Biography: Chia-Hua Lin

Abstract

Statement of the Problem: Because of their wide range of unique properties, graphene and grapheme family nanomaterials (GFNs), isolated from their three dimensional parental material graphite, can serve as starting materials for developing innovative therapeutic strategies. In medicine, GFNs have emerged as the most promising seed for various applications, such as drug delivery, anticancer therapy, and biosensing. However, the toxicity and safety of GFNs in the treatment of human diseases should be systematically assessed both in vitro and in vivo. The present study aimed to consecutively assess the immunotoxicity of graphene oxide nanoplatelets (GONPs) and reduced GONPs (rGONPs) on THP-1 cells, a human acute monocytic leukemia cell line. GONPs induced the expression of antioxidative enzymes and inflammatory factors, whereas rGONPs had substantially higher cellular uptake rate, higher levels of NF-κB expression.
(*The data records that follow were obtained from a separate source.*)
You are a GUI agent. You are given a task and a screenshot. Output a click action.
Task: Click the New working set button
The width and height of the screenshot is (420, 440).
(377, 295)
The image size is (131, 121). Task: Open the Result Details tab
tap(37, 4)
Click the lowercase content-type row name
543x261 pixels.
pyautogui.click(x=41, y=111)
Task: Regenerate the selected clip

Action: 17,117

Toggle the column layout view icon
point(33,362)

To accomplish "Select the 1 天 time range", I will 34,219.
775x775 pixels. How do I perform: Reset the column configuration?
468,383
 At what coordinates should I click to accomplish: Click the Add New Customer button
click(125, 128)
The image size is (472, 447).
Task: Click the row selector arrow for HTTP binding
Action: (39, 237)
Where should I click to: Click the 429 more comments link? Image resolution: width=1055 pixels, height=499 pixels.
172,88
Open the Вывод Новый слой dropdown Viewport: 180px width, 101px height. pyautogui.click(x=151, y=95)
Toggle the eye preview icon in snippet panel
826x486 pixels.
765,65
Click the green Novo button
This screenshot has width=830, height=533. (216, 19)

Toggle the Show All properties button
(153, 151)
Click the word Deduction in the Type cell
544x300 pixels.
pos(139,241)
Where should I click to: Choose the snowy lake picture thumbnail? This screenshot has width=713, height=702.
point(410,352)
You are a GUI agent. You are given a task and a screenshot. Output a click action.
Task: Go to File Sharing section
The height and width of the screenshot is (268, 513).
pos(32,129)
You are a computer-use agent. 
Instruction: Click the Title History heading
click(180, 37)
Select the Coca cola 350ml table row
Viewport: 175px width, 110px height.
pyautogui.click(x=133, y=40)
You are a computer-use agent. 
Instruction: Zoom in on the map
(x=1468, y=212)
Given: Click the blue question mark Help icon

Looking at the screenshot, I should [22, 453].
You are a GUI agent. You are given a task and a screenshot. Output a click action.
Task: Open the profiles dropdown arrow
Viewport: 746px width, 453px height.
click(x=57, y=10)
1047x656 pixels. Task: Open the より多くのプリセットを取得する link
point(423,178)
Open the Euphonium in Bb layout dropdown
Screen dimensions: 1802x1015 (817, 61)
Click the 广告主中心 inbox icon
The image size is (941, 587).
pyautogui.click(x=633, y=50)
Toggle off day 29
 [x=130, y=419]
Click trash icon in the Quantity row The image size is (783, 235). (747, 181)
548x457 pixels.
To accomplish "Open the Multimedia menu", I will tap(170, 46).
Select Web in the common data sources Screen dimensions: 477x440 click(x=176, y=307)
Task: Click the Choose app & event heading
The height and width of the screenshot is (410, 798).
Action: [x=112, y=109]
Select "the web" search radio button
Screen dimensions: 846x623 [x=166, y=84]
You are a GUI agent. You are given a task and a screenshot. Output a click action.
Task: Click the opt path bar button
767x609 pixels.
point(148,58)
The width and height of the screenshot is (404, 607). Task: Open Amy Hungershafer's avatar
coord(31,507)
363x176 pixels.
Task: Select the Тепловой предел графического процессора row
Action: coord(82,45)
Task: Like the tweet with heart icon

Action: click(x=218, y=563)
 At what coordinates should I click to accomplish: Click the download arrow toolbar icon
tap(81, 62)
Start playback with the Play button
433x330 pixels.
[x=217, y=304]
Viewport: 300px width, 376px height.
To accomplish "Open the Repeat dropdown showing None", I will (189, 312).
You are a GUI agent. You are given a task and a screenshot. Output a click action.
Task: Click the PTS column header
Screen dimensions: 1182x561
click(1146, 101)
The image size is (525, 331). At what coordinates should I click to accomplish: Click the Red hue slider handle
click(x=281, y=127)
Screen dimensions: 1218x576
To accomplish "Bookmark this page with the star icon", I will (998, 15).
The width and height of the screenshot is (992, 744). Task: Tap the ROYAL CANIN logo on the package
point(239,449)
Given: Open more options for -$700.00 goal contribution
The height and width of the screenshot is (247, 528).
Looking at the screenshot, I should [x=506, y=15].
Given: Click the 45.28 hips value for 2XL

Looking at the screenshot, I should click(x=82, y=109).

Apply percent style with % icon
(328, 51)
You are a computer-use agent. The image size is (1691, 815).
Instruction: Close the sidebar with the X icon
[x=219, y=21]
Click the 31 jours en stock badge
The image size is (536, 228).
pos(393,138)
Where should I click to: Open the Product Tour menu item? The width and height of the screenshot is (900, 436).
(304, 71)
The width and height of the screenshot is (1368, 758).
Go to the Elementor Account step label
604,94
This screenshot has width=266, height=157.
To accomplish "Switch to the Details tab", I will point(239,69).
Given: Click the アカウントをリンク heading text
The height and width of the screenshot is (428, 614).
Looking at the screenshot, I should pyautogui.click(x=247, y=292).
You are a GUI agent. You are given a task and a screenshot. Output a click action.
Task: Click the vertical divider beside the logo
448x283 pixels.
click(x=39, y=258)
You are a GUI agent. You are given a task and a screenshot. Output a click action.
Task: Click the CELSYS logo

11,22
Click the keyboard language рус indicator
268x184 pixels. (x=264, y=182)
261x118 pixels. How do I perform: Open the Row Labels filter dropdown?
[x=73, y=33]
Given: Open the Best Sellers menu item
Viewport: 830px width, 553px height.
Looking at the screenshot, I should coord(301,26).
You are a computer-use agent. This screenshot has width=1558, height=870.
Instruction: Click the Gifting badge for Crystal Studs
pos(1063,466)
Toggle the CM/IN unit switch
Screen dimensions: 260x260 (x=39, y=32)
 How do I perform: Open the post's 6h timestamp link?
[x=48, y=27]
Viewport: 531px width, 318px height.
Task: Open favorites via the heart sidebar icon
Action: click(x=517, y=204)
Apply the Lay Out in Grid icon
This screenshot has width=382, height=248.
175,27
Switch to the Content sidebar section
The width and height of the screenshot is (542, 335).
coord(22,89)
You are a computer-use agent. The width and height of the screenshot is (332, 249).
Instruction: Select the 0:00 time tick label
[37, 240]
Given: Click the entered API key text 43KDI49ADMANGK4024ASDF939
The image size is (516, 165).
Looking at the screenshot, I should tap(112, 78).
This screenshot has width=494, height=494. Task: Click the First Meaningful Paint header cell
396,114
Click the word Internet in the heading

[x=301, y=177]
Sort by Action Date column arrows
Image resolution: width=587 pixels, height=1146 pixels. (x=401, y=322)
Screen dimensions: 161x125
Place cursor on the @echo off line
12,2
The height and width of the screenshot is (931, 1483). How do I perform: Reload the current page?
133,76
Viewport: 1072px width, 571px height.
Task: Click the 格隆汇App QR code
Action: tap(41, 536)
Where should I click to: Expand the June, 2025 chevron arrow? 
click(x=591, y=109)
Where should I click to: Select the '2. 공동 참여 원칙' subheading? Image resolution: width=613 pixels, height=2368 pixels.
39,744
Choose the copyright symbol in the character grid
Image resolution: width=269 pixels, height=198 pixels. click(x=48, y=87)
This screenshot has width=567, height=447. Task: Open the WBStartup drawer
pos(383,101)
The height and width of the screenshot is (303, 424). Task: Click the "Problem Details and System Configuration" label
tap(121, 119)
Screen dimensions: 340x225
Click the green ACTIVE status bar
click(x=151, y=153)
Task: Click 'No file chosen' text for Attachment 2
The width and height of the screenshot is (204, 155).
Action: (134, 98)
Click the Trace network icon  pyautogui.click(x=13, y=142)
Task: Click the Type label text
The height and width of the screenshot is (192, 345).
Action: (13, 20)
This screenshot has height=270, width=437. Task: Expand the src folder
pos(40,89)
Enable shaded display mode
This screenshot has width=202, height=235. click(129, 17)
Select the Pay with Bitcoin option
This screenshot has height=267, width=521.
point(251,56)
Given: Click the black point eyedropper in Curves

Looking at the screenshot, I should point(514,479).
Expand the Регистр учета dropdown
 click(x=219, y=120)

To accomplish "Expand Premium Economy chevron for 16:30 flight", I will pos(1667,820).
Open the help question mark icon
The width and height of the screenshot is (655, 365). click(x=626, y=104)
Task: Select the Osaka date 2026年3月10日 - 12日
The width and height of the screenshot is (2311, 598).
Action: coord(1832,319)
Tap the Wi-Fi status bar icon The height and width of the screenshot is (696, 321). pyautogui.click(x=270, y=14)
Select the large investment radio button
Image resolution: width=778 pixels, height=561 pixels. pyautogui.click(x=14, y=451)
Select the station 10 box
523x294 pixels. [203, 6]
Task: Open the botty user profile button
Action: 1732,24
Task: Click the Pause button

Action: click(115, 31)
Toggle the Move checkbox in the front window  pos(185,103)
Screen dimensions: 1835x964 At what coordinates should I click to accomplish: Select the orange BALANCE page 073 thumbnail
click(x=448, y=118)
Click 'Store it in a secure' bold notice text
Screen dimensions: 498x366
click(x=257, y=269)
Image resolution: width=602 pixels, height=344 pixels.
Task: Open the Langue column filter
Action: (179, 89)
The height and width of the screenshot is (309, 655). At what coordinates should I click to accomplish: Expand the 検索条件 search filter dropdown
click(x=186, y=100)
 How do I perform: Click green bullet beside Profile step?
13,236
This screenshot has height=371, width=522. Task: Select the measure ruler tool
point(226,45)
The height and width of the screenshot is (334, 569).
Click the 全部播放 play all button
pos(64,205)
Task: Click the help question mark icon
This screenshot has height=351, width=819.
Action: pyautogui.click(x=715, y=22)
These distinct toxic mechanisms were observed because the two nanomaterials differ in their oxidation state, which imparts different affinities for the cell membrane. Because GONPs have a higher cell membrane affinity and higher impact on membrane proteins compared with rGONPs, macrophages (THP-1a) derived from GONPs treated THP-1cells showed a severer effect on phagocytosis. By consecutive evaluation the effects of GONPs and rGONPs on THP-1 and THP-1a, we demonstrated that their surface oxidation states may cause GFNs to behave differently and cause different immunotoxic effects.